This is why I’m becoming less and less inclined to try to write convincing sermons in order to cast vision or spark change within our community. Sermons don’t change people. It just doesn’t work. I feel like sermons rather just create a guise of change. Just talking about change somehow makes people feel like they have changed.

The sermon as part of a larger liturgy makes sense. The sermon as the central role for forming and shaping a community needs to stop. So maybe we should stop putting all our eggs into the sermon basket? Imagine if we spent half the time writing liturgies as we did writing sermons? I think it would be annoying at first, and probably wouldn’t notice much different. I think however, in the long run, we would start to see communities reordering their lives to better participate in the Mission of God.

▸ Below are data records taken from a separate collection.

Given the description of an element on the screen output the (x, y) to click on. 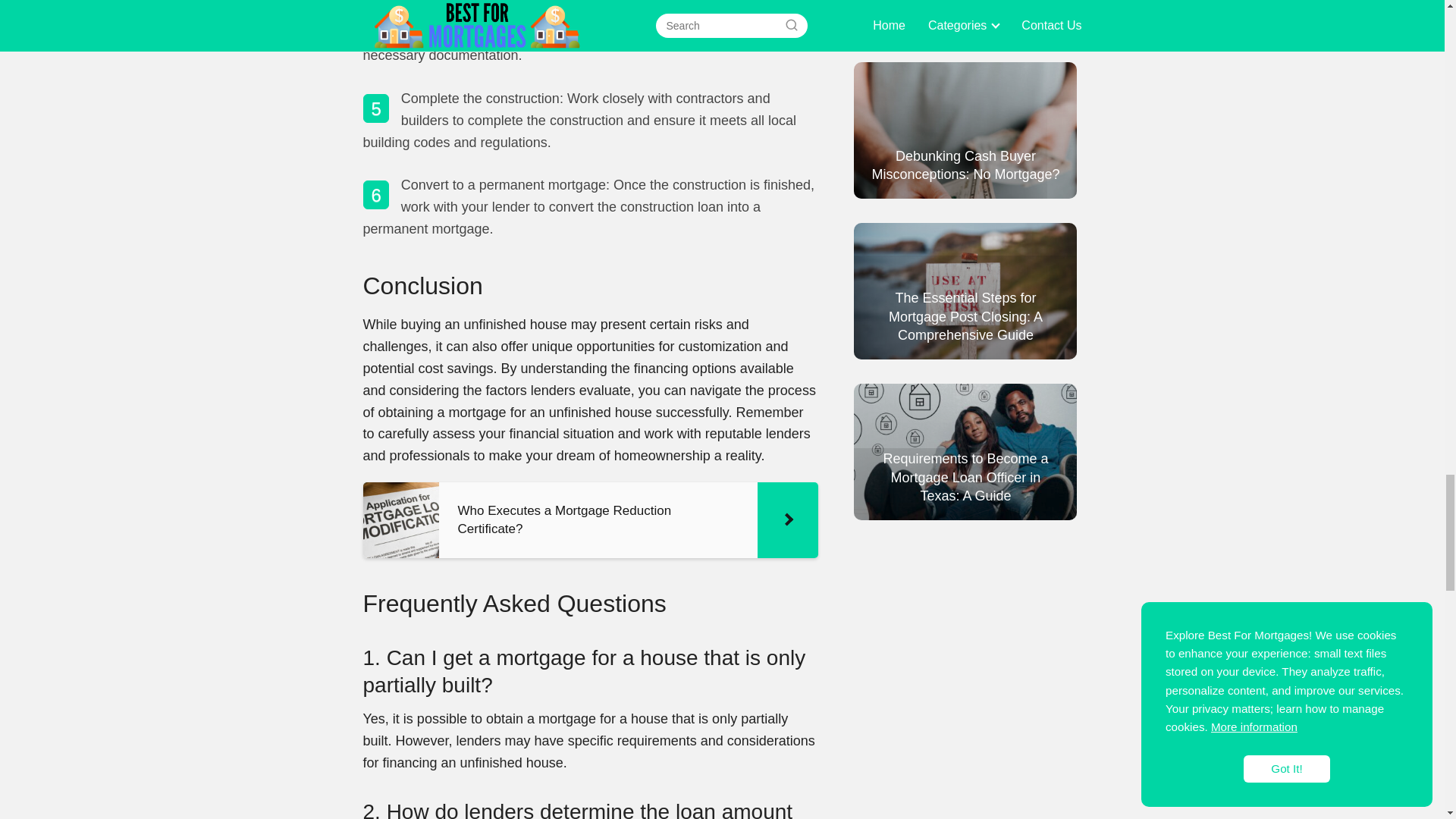
Who Executes a Mortgage Reduction Certificate? (590, 519)
Given the description of an element on the screen output the (x, y) to click on. 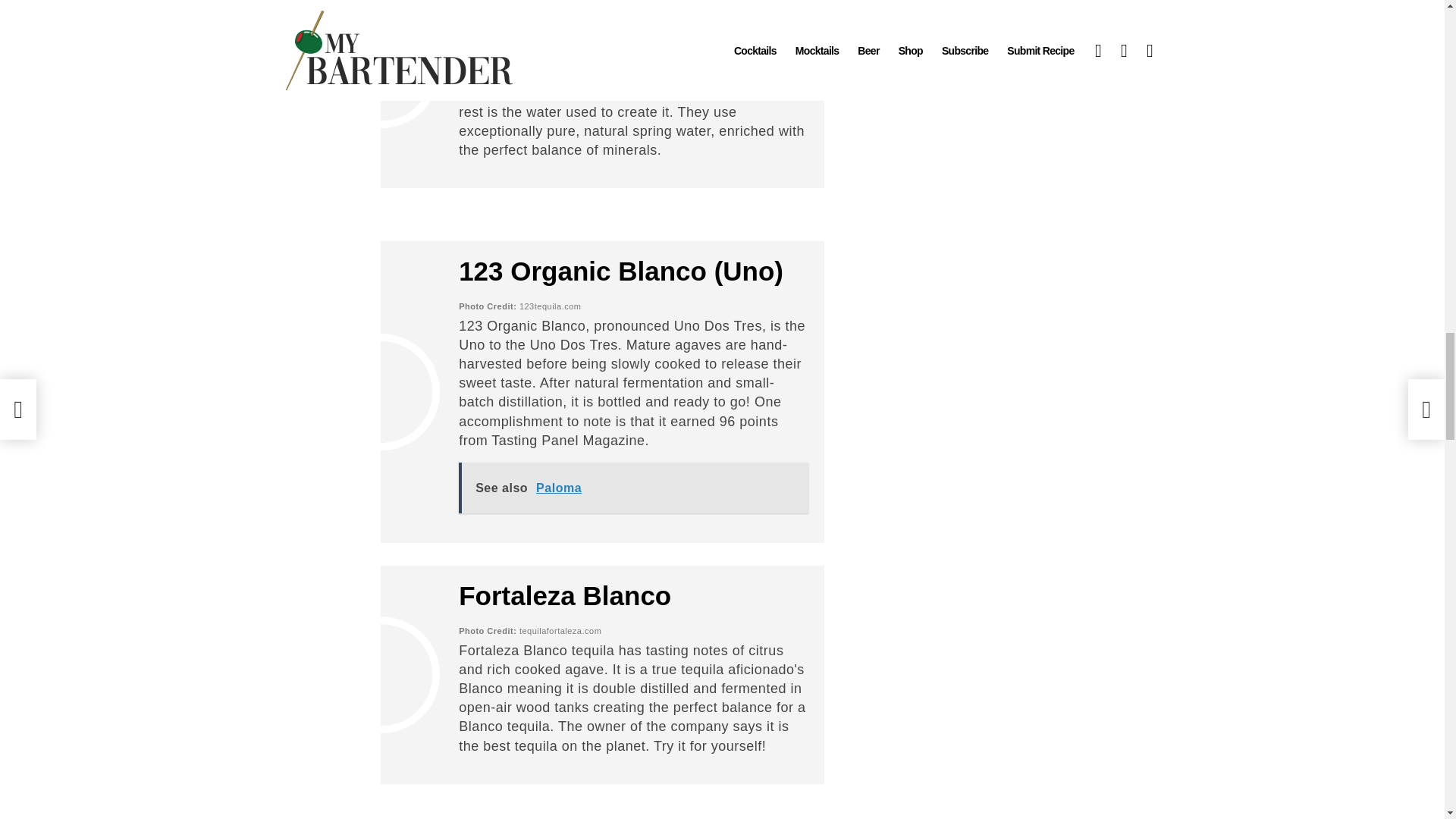
10 Must-Try Blanco Tequilas 7 (381, 69)
10 Must-Try Blanco Tequilas 9 (381, 674)
10 Must-Try Blanco Tequilas 8 (381, 392)
Given the description of an element on the screen output the (x, y) to click on. 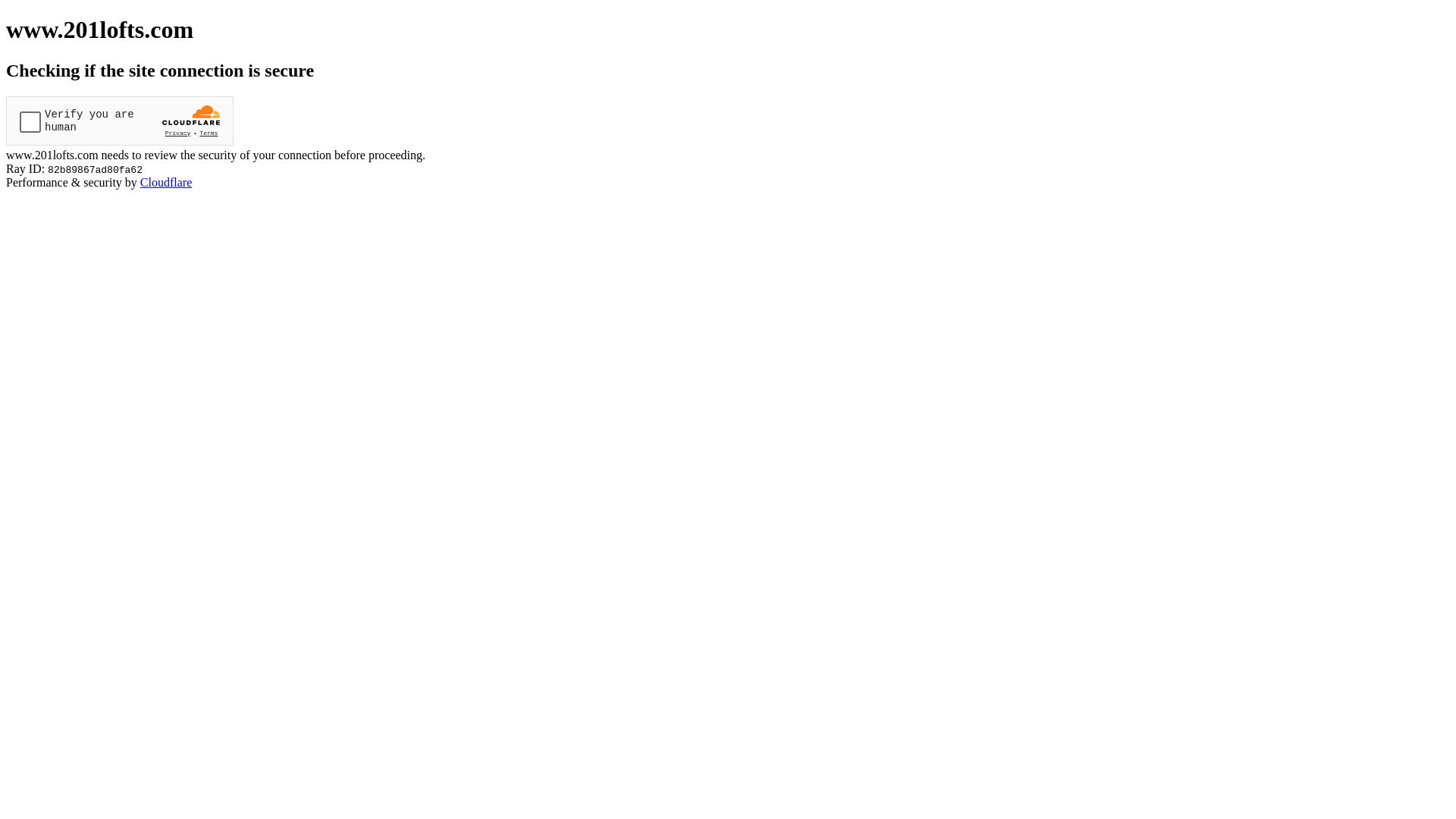
Cloudflare Element type: text (165, 181)
Widget containing a Cloudflare security challenge Element type: hover (119, 120)
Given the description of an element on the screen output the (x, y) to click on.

4 thoughts on “People Don’t Just Change: The Purpose of Sermons”

  1. Agreed. We’ve pretty much abandoned sermons in favour of a discussion, meditation or prayer around a passage of scripture.

    And as much as I love this post, I’m beginning to wonder if our purpose of helping people change is missing the mark. I’m starting to wonder if we might be better served by creating a community in which people can encounter the Spirit of God and/or interpret what God is doing in their life (from which change follows). But I haven’t got that entirely figured out yet.

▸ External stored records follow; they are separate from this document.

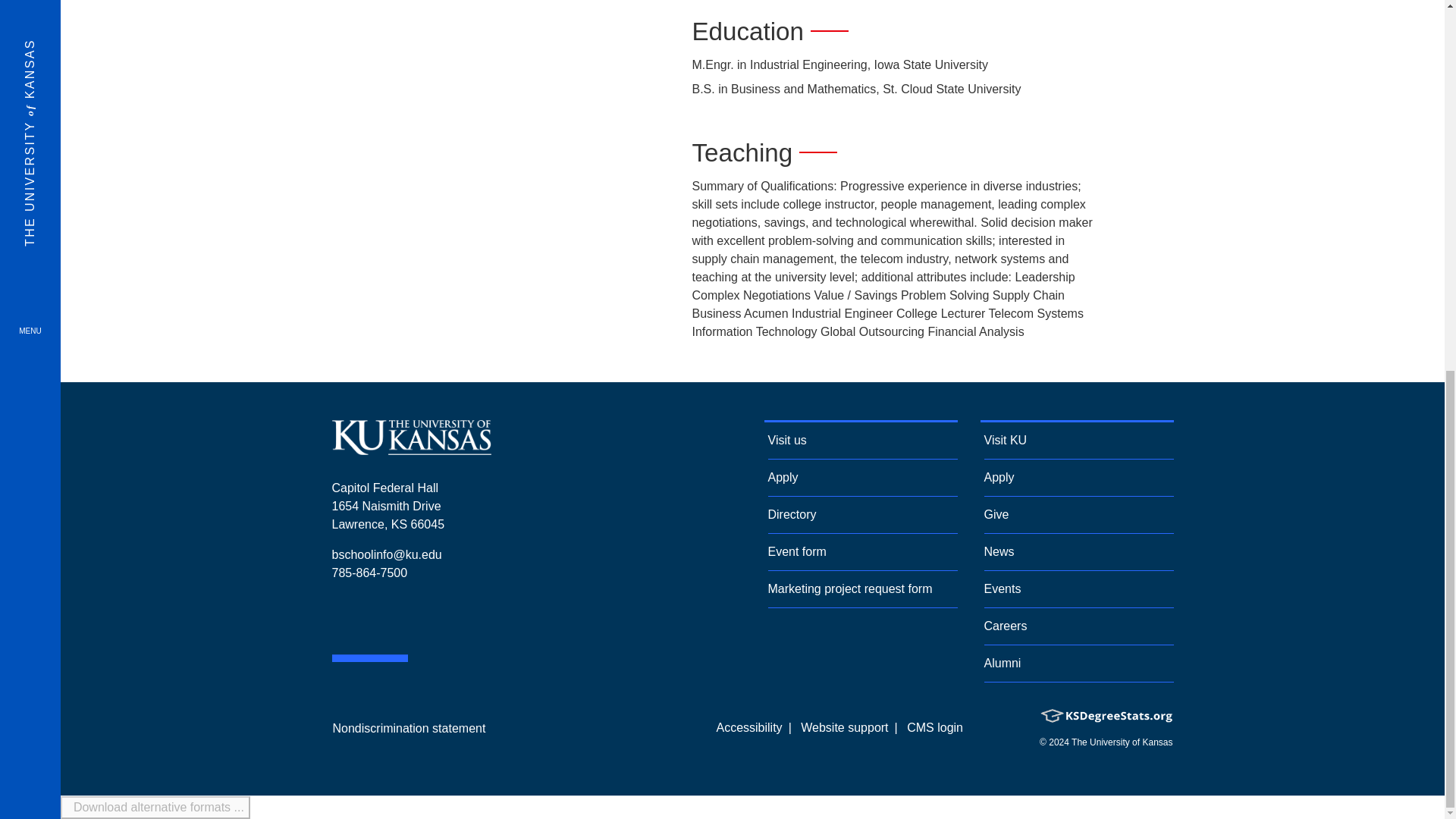
Linkedin (30, 72)
Twitter (432, 618)
Facebook (384, 618)
The University of Kansas (337, 618)
Instagram (411, 448)
Youtube (360, 618)
Given the description of an element on the screen output the (x, y) to click on. 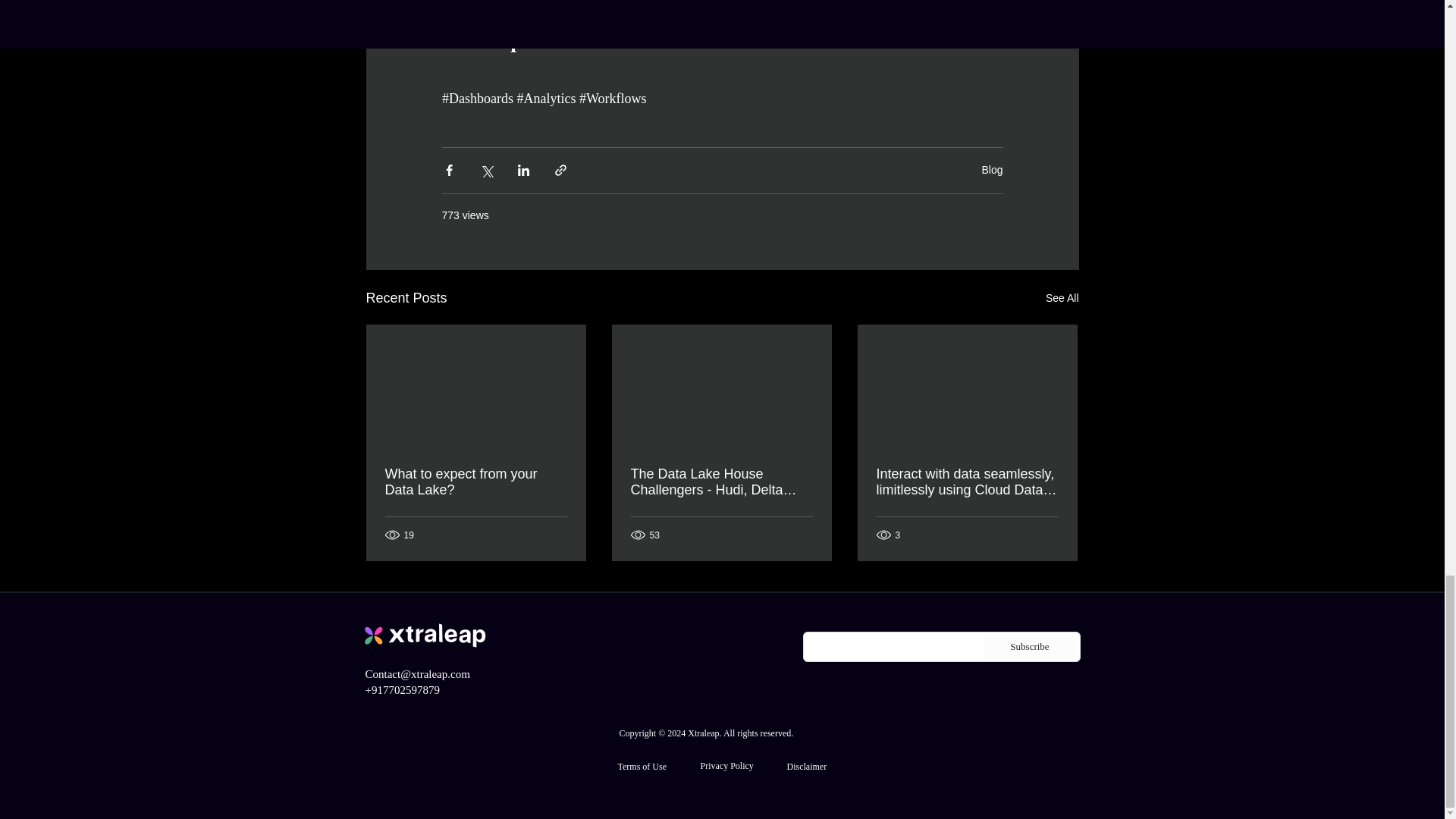
See All (1061, 298)
Privacy Policy (727, 765)
What to expect from your Data Lake? (476, 481)
Blog (992, 169)
Terms of Use (641, 766)
Subscribe (1029, 646)
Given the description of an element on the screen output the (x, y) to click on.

  2. Right. The public worship gathering is for the proclamation of the Word. This happens in the sermon as well as at the table. The sermon proclaims and witnesses to the Word. The Eucharist witnesses to and proclaims the Word.

    Protestants generally focus on the sermon to the detriment of the Eucharist. Catholics generally focus on the Eucharist to the detriment of the sermon. Anglicanism is the best of both ;)

  3. i am not sure i agree with you entirely. i believe biblical preaching is still key: Titus 4:13 is clear. ” Until I come, devote yourself to the public reading of Scripture, to preaching and to teaching.” of course Titus highlights three aspects: reading, preaching and teaching.
    i still believe a sermon is critical in worship. The person who delivers it must be prayed up, prepared and dependent on the Holy Spirit who is really the one who causes hearts to change.